Provided data:

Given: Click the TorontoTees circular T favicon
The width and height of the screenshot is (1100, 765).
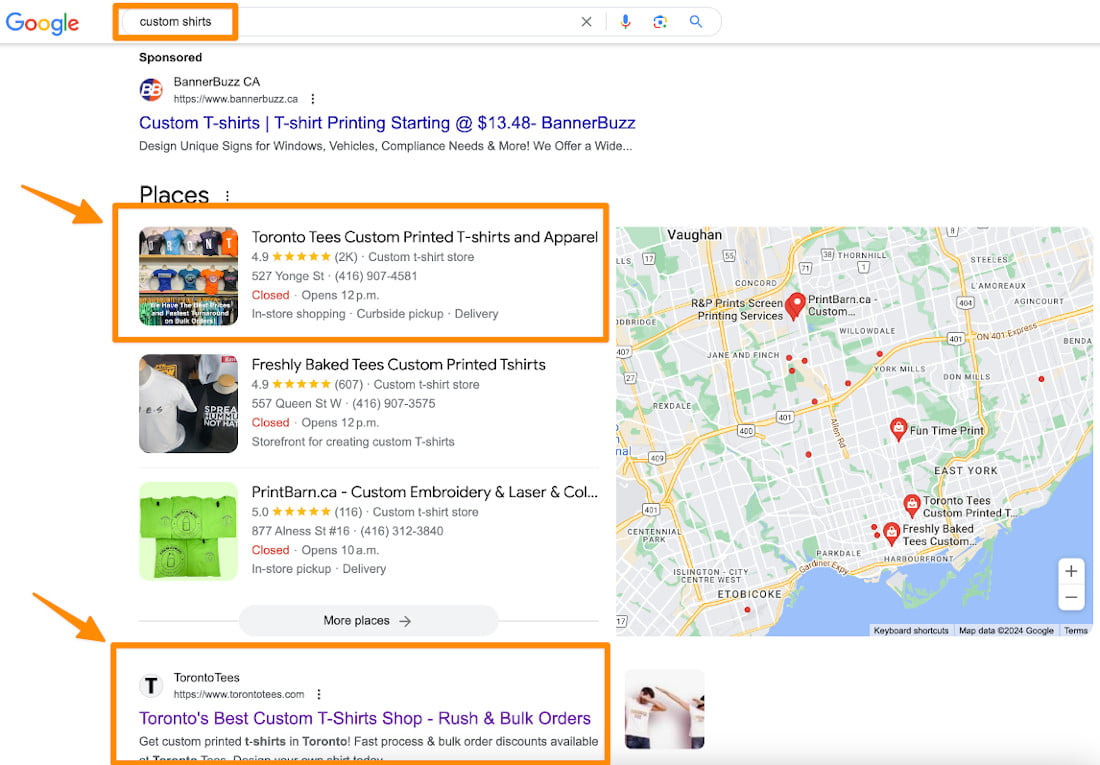Looking at the screenshot, I should point(151,685).
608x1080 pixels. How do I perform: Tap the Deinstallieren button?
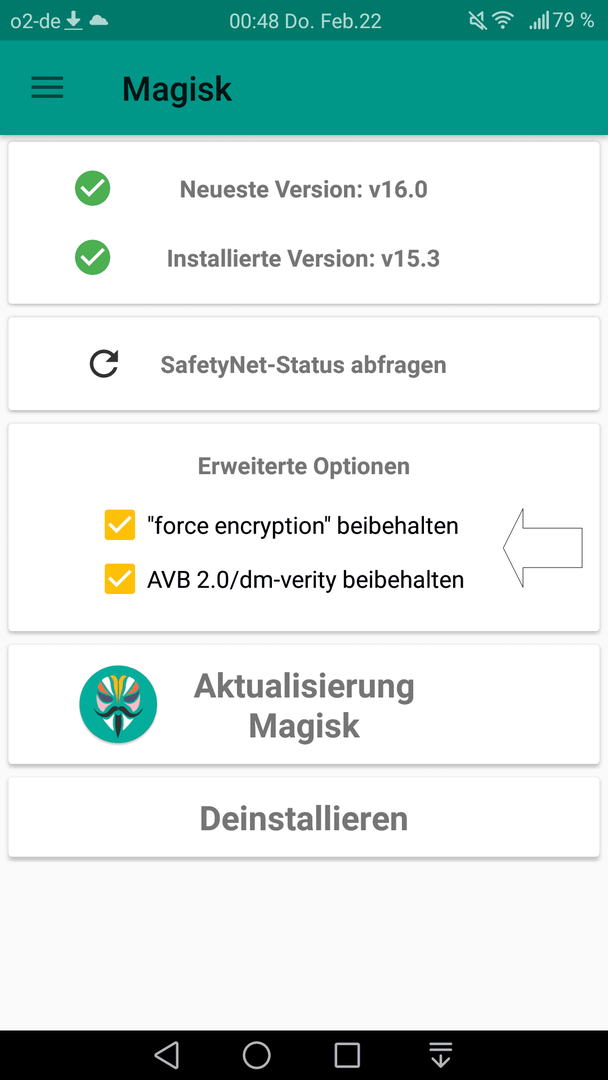click(x=304, y=818)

Exercise instructions:
The answer should contain every line of the material exactly as written and no pictures.

Exercise output:
Given: Click the TorontoTees circular T favicon
The width and height of the screenshot is (1100, 765).
Looking at the screenshot, I should point(151,685).
608x1080 pixels. How do I perform: Tap the Deinstallieren button?
click(x=304, y=818)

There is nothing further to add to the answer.